• **Work instructions**: Every line of the records below from the line with "Where should I" up to and including the line with "Open the 下载中心" must be reproduced exactly, and no line outside that range.

• **Stored items**:

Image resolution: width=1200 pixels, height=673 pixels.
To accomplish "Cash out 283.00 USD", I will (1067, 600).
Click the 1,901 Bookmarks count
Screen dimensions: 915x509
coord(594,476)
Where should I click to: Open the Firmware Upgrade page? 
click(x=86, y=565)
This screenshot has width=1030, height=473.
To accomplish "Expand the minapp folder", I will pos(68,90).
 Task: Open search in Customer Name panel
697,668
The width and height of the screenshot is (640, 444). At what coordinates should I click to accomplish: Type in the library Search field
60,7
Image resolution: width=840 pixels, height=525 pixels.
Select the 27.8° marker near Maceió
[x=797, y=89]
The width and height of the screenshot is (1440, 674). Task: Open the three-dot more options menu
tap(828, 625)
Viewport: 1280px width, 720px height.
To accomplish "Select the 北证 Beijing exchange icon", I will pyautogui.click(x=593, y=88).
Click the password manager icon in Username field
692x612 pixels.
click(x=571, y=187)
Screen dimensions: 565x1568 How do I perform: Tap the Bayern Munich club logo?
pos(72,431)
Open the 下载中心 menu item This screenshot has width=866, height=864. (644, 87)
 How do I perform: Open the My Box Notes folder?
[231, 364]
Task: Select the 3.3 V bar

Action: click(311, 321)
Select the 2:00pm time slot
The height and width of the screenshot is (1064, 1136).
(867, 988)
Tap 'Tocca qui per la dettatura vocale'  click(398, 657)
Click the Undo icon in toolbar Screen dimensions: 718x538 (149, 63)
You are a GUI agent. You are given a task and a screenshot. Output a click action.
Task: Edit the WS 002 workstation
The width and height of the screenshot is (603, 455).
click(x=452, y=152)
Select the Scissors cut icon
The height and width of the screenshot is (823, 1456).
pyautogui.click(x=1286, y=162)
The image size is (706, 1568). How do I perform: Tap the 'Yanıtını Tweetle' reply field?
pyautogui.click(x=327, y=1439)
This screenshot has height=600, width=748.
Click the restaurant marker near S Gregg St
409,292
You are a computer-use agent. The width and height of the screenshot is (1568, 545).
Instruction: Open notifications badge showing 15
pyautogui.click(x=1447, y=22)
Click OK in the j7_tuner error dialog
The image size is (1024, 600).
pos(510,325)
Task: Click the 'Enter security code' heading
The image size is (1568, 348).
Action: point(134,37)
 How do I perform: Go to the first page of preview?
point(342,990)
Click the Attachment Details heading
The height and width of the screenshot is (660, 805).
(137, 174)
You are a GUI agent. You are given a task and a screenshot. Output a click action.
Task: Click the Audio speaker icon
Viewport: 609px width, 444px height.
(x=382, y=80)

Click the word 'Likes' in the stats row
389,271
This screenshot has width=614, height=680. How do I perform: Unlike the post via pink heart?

• **Solution to this problem**:
Where should I click to: Open the Firmware Upgrade page? 
click(x=86, y=565)
This screenshot has width=1030, height=473.
To accomplish "Expand the minapp folder", I will pos(68,90).
 Task: Open search in Customer Name panel
697,668
The width and height of the screenshot is (640, 444). At what coordinates should I click to accomplish: Type in the library Search field
60,7
Image resolution: width=840 pixels, height=525 pixels.
Select the 27.8° marker near Maceió
[x=797, y=89]
The width and height of the screenshot is (1440, 674). Task: Open the three-dot more options menu
tap(828, 625)
Viewport: 1280px width, 720px height.
To accomplish "Select the 北证 Beijing exchange icon", I will pyautogui.click(x=593, y=88).
Click the password manager icon in Username field
692x612 pixels.
click(x=571, y=187)
Screen dimensions: 565x1568 How do I perform: Tap the Bayern Munich club logo?
pos(72,431)
Open the 下载中心 menu item This screenshot has width=866, height=864. (644, 87)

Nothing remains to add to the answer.